Google Reader is not a failed product. It is an extremely successful and beloved one. It, like Gmail and Search, is one of the reasons people love Google. Its Android product was often pointed out to me as a reason to get Android rather than an iPhone. So what were Google’s reasons for killing Reader?

We know Reader has a devoted following who will be very sad to see it go. We’re sad too.

There are two simple reasons for this: usage of Google Reader has declined, and as a company we’re pouring all of our energy into fewer products. We think that kind of focus will make for a better user experience.
“Usage has declined.” Come on. That is very weak. It may have done so but that is like saying it is a cold Winter so global warming isn’t true. If the product is being killed, Google could actually provide more details so we could understand. How about those usage metrics? Show us how unpopular it really has become and why it isn’t worth the server and personnel costs. At the very least, that would signal to o
thers whether such services are viable at all and what they need to do to invest in them.
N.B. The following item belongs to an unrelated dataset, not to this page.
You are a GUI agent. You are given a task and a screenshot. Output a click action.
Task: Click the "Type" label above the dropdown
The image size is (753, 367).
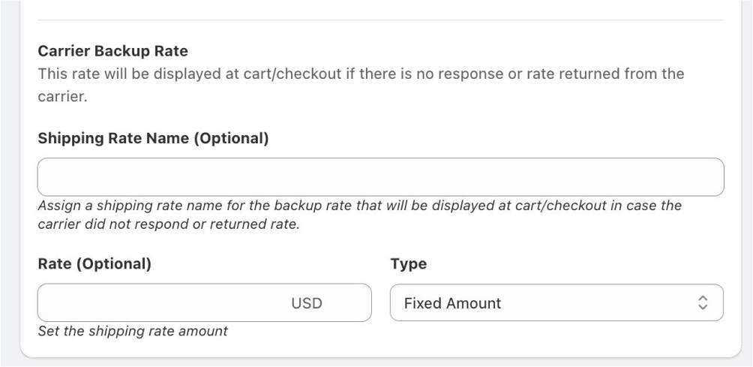409,263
That’s really what this is all about. Investment and innovation. Some have pointed out that Google’s power squashed the incentives of others to invest and so led to a stagnant product. And it was stagnant because Google wasn’t innovating either. But we have to realise — much as I might love the product — that the market isn’t big enough to support it. That said, this experience has certainly set the scene for a possible paid alternative. Google could help out the market here by providing some of those usage metrics. It is hard to imagine a commercial cost here.

Nonetheless, there is a more disturbing aspect to this. Google claims they are data-driven and all big decisions are made using data. It isn’t a stretch to speculate that this applies to product continuations too. Google likely has studied these and set in place a set of metrics that would trigger a product closure. What worries me is that the data driven approach may miss opportunities such as, what would happen if more investment were made in the product? Or what would happen if the social sharing options that Google killed off in Reader a couple of years back to boost Google+ were put back? Instead a metrics approach may discard imagination.
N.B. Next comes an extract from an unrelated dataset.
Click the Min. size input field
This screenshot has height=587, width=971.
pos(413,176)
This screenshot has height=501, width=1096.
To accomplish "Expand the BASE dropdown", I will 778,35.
I don’t know if Google operates that way although they seem to claim that they do. But if they do, then we have to worry. When Google integrated its services with a common toolbar, Reader was relegated to a sub-menu. It used to be very prominent. But we all know that other services have similarly been reduced in stature. The most significant of these is Google Scholar.
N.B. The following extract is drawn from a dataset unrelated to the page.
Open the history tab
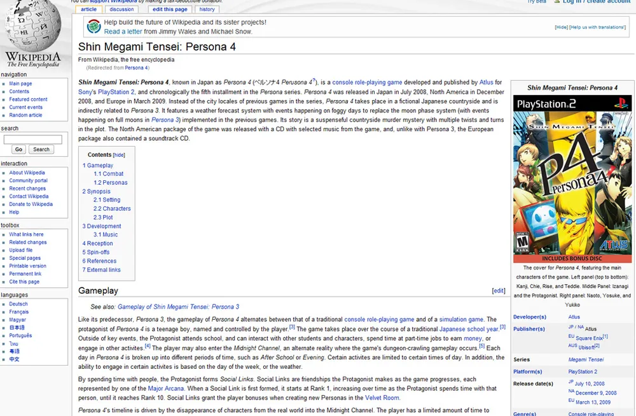 (x=207, y=10)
It is not a stretch to say that Google Scholar, to a frightening extent, powers academic reward systems and most critically discovery of scientific research. While Google Reader will get substitutes and the loss will not be felt for long, Scholar would be another matter. If Google killed off Scholar next year, there would be no easy substitute. Discovery of academic research would fall back into the hands of major publishers. I remember that regime and, put simply, it was costly and often not worthwhile to search. Scholar changed all of that.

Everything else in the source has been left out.